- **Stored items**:

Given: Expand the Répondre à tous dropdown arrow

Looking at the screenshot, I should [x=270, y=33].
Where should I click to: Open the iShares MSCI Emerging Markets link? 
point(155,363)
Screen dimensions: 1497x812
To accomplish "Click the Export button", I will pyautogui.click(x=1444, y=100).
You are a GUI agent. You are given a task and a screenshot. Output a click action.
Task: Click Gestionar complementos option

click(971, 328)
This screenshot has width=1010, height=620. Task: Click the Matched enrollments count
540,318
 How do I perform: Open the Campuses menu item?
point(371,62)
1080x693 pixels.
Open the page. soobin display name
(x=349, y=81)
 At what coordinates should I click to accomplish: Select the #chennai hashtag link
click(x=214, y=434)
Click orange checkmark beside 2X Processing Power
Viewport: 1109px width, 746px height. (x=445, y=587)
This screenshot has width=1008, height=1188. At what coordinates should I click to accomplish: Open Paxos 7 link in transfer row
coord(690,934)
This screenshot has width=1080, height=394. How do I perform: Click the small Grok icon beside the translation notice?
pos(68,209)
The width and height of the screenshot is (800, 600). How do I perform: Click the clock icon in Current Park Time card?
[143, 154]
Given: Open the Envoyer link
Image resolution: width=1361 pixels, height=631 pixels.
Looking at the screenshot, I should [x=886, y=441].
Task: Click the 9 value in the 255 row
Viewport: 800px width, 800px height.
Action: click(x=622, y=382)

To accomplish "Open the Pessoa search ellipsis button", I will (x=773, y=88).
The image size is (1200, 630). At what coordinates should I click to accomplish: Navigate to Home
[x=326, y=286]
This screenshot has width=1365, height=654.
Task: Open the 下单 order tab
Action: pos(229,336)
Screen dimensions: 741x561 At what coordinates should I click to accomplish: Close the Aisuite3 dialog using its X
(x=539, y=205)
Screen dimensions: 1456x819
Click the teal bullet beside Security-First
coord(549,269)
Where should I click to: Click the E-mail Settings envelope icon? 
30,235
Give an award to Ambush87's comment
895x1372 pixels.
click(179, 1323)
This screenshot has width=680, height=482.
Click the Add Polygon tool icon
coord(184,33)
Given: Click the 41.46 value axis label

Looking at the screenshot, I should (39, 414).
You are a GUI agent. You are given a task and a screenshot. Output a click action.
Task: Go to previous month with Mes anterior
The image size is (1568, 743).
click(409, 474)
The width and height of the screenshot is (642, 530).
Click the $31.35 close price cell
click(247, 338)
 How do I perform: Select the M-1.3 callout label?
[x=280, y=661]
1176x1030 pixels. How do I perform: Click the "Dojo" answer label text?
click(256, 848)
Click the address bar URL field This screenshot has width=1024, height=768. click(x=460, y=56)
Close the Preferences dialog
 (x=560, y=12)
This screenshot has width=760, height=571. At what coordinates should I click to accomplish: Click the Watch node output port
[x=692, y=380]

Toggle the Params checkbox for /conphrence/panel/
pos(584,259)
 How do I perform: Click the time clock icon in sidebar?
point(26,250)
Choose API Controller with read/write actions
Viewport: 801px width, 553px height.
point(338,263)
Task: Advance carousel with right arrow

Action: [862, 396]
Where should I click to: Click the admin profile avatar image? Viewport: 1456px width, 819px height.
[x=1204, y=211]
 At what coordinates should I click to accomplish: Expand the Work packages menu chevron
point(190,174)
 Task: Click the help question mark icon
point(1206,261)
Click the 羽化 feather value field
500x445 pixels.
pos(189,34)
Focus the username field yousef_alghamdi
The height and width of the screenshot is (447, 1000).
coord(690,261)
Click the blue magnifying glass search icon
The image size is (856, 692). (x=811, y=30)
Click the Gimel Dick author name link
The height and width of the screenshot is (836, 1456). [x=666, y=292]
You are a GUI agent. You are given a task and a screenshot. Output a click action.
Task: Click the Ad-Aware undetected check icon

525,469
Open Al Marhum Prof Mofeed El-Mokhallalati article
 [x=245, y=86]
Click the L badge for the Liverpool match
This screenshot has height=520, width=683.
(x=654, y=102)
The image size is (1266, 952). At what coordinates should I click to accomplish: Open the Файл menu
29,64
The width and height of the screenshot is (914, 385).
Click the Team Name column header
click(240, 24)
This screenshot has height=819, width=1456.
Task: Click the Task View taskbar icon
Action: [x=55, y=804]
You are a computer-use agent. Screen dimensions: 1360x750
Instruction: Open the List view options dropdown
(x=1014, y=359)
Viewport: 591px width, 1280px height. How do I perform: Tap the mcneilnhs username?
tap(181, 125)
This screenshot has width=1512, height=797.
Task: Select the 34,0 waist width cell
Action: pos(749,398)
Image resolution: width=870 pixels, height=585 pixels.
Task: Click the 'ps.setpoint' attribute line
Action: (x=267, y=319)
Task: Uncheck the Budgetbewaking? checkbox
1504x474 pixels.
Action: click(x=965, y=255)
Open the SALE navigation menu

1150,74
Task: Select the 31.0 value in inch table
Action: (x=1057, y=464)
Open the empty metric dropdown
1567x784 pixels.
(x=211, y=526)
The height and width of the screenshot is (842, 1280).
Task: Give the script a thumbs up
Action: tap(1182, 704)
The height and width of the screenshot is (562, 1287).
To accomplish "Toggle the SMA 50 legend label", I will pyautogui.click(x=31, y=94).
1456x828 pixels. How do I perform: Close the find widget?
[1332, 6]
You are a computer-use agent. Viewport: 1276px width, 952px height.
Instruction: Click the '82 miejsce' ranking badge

- **GOAL**: Repeat all of the rows above word for word, keeping every line in its original order.

- **COMPLETED EXERCISE**:
Given: Expand the Répondre à tous dropdown arrow

Looking at the screenshot, I should [x=270, y=33].
Where should I click to: Open the iShares MSCI Emerging Markets link? 
point(155,363)
Screen dimensions: 1497x812
To accomplish "Click the Export button", I will pyautogui.click(x=1444, y=100).
You are a GUI agent. You are given a task and a screenshot. Output a click action.
Task: Click Gestionar complementos option

click(971, 328)
This screenshot has width=1010, height=620. Task: Click the Matched enrollments count
540,318
 How do I perform: Open the Campuses menu item?
point(371,62)
1080x693 pixels.
Open the page. soobin display name
(x=349, y=81)
 At what coordinates should I click to accomplish: Select the #chennai hashtag link
click(x=214, y=434)
Click orange checkmark beside 2X Processing Power
Viewport: 1109px width, 746px height. (x=445, y=587)
This screenshot has width=1008, height=1188. At what coordinates should I click to accomplish: Open Paxos 7 link in transfer row
coord(690,934)
This screenshot has width=1080, height=394. How do I perform: Click the small Grok icon beside the translation notice?
pos(68,209)
The width and height of the screenshot is (800, 600). How do I perform: Click the clock icon in Current Park Time card?
[143, 154]
Given: Open the Envoyer link
Image resolution: width=1361 pixels, height=631 pixels.
Looking at the screenshot, I should [x=886, y=441].
Task: Click the 9 value in the 255 row
Viewport: 800px width, 800px height.
Action: click(x=622, y=382)

To accomplish "Open the Pessoa search ellipsis button", I will (x=773, y=88).
The image size is (1200, 630). At what coordinates should I click to accomplish: Navigate to Home
[x=326, y=286]
This screenshot has width=1365, height=654.
Task: Open the 下单 order tab
Action: pos(229,336)
Screen dimensions: 741x561 At what coordinates should I click to accomplish: Close the Aisuite3 dialog using its X
(x=539, y=205)
Screen dimensions: 1456x819
Click the teal bullet beside Security-First
coord(549,269)
Where should I click to: Click the E-mail Settings envelope icon? 
30,235
Give an award to Ambush87's comment
895x1372 pixels.
click(179, 1323)
This screenshot has width=680, height=482.
Click the Add Polygon tool icon
coord(184,33)
Given: Click the 41.46 value axis label

Looking at the screenshot, I should (39, 414).
You are a GUI agent. You are given a task and a screenshot. Output a click action.
Task: Go to previous month with Mes anterior
The image size is (1568, 743).
click(409, 474)
The width and height of the screenshot is (642, 530).
Click the $31.35 close price cell
click(247, 338)
 How do I perform: Select the M-1.3 callout label?
[x=280, y=661]
1176x1030 pixels. How do I perform: Click the "Dojo" answer label text?
click(256, 848)
Click the address bar URL field This screenshot has width=1024, height=768. click(x=460, y=56)
Close the Preferences dialog
 (x=560, y=12)
This screenshot has width=760, height=571. At what coordinates should I click to accomplish: Click the Watch node output port
[x=692, y=380]

Toggle the Params checkbox for /conphrence/panel/
pos(584,259)
 How do I perform: Click the time clock icon in sidebar?
point(26,250)
Choose API Controller with read/write actions
Viewport: 801px width, 553px height.
point(338,263)
Task: Advance carousel with right arrow

Action: [862, 396]
Where should I click to: Click the admin profile avatar image? Viewport: 1456px width, 819px height.
[x=1204, y=211]
 At what coordinates should I click to accomplish: Expand the Work packages menu chevron
point(190,174)
 Task: Click the help question mark icon
point(1206,261)
Click the 羽化 feather value field
500x445 pixels.
pos(189,34)
Focus the username field yousef_alghamdi
The height and width of the screenshot is (447, 1000).
coord(690,261)
Click the blue magnifying glass search icon
The image size is (856, 692). (x=811, y=30)
Click the Gimel Dick author name link
The height and width of the screenshot is (836, 1456). [x=666, y=292]
You are a GUI agent. You are given a task and a screenshot. Output a click action.
Task: Click the Ad-Aware undetected check icon

525,469
Open Al Marhum Prof Mofeed El-Mokhallalati article
 [x=245, y=86]
Click the L badge for the Liverpool match
This screenshot has height=520, width=683.
(x=654, y=102)
The image size is (1266, 952). At what coordinates should I click to accomplish: Open the Файл menu
29,64
The width and height of the screenshot is (914, 385).
Click the Team Name column header
click(240, 24)
This screenshot has height=819, width=1456.
Task: Click the Task View taskbar icon
Action: [x=55, y=804]
You are a computer-use agent. Screen dimensions: 1360x750
Instruction: Open the List view options dropdown
(x=1014, y=359)
Viewport: 591px width, 1280px height. How do I perform: Tap the mcneilnhs username?
tap(181, 125)
This screenshot has width=1512, height=797.
Task: Select the 34,0 waist width cell
Action: pos(749,398)
Image resolution: width=870 pixels, height=585 pixels.
Task: Click the 'ps.setpoint' attribute line
Action: (x=267, y=319)
Task: Uncheck the Budgetbewaking? checkbox
1504x474 pixels.
Action: click(x=965, y=255)
Open the SALE navigation menu

1150,74
Task: Select the 31.0 value in inch table
Action: (x=1057, y=464)
Open the empty metric dropdown
1567x784 pixels.
(x=211, y=526)
The height and width of the screenshot is (842, 1280).
Task: Give the script a thumbs up
Action: tap(1182, 704)
The height and width of the screenshot is (562, 1287).
To accomplish "Toggle the SMA 50 legend label", I will pyautogui.click(x=31, y=94).
1456x828 pixels. How do I perform: Close the find widget?
[1332, 6]
You are a computer-use agent. Viewport: 1276px width, 952px height.
Instruction: Click the '82 miejsce' ranking badge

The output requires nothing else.